In this chapter, the authors briefly present basic information on newly developed multimedia-enabled dot code, and then, describes in detail three activities performed at two special needs schools. They introduce the positive benefits and importance of collaborative learning community in providing reasonable accommodations for students with disabilities. They also describe the present technologies are quite useful for such students in inclusive learning class.

Key Terms in this Chapter

Dot-Code Reader: Multimedia files, such as movies, can be linked to the dot codes overlaid with the GM Authoring Tool and “Post-it-like” sticker icons of the “magical sheet.” The linked multimedia is replayed on the screen of iOS or Windows OS devices by touching the dot codes with a dot-code reader.

“Post-It-Like” Sticker Icon: Each “magical sheet” and “dot sticker” are overlaid with dot codes beforehand. The icons can then be taken off, pasted onto a target object, and then touched with a speaking-pen or dot-code reader.

Speaking-Pen: The G-Speak and G-Talk speaking-pens reproduce original voices and sounds simply by touching the “Post-It-like” sticker icons or overlaid dot codes printed directly on a paper. These speaking-pens connected to Windows PCs can also replay multimedia, such as movies, using a standalone application created using the File Linker program.

Collaborative Learning Community: Schoolteachers should create self-made original teaching materials to provide reasonable accommodations for each individual with disabilities, for examples, using multimedia-enabled dot-codes. They conduct school activities, analyse the results, and share the stories and outcomes with all the community members.

File Linker: This software can create a standalone application on Windows OS. A maximum of ten multimedia-like movies can be linked to each “Post-it-like” sticker icon or dot-code overlaid using a GM Authoring Tool. Touching the dot codes with a dot-code reader replays the corresponding multimedia on a screen of PC.

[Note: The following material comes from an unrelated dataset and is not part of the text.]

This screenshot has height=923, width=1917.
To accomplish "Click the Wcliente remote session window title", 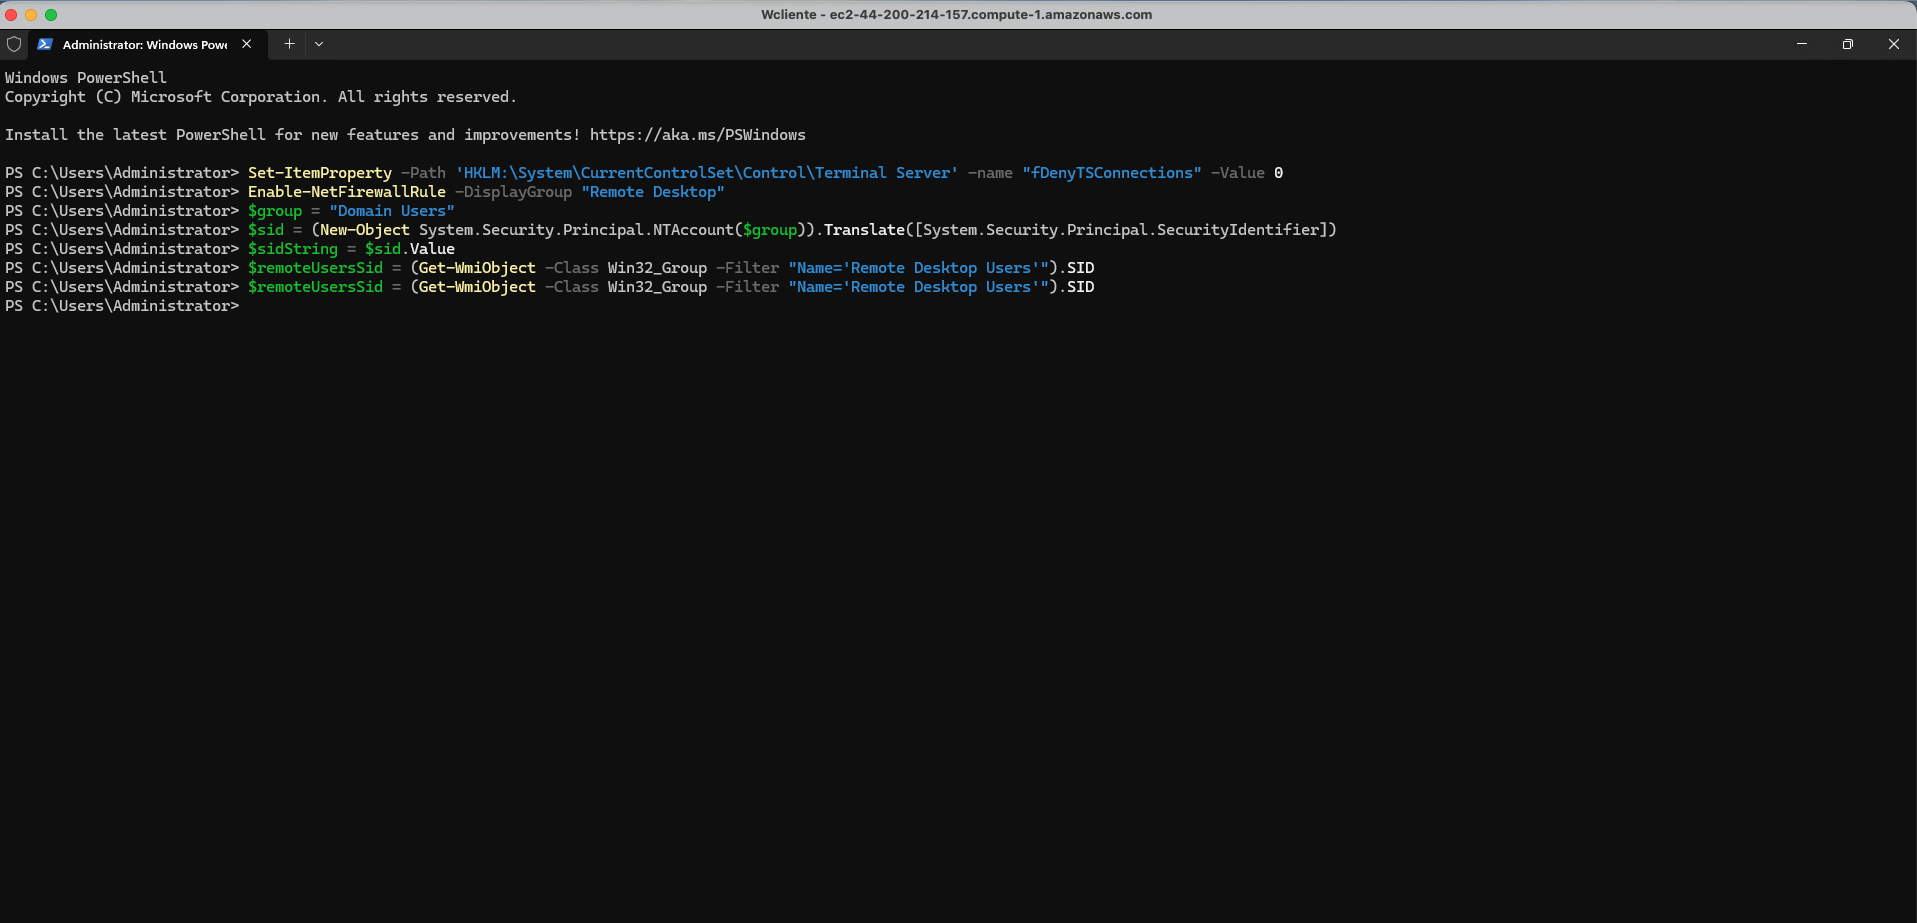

School Activity: School activities in special needs education can be improved through the use of original and individual self-made teaching materials and aids tailored to each student with disabilities, as each student has different thoughts, feelings, needs, and desires.

GM Authoring Tool: This software can overlap the dot codes on users’ designed document at any place, in any size, and in any number. A maximum of ten audio and multimedia files can be linked to each unique set of dot codes.

Multimedia-Enabled Dot Code: Invisible dot codes developed by Gridmark Inc. are a novel two-dimensional code technology consisting of extremely small dots. Each “Post-it-like” sticker icon or dot-code overlaid with a GM Authoring Tool program can now be linked to up to ten audios. A maximum of ten multimedia, such as movies, can be also linked to the same icon. A simple touch by a speaking-pen and dot-code reader on the dot codes enables a link between the paper and the digital content.

Gridmark Content Viewer (GCV): This software can create content available on iOS devices, such as the iPad and the iPhone. Using G-Pen Blue with Bluetooth functionality users can replay the multimedia, such as movies, photos, audios, and Web pages on the screen of an iOS device.

Sound Linker: A software that can create content for a speaking-pen. A maximum of 10 audios can now be linked to each “Post-It-like” sticker icon or dot code overlaid with using the GM Authoring Tool program. Created content is copied into a microSD card in a speaking-pen. Touching the icon with a speaking-pen, such as G-Speak and G-Talk, replays the corresponding audio.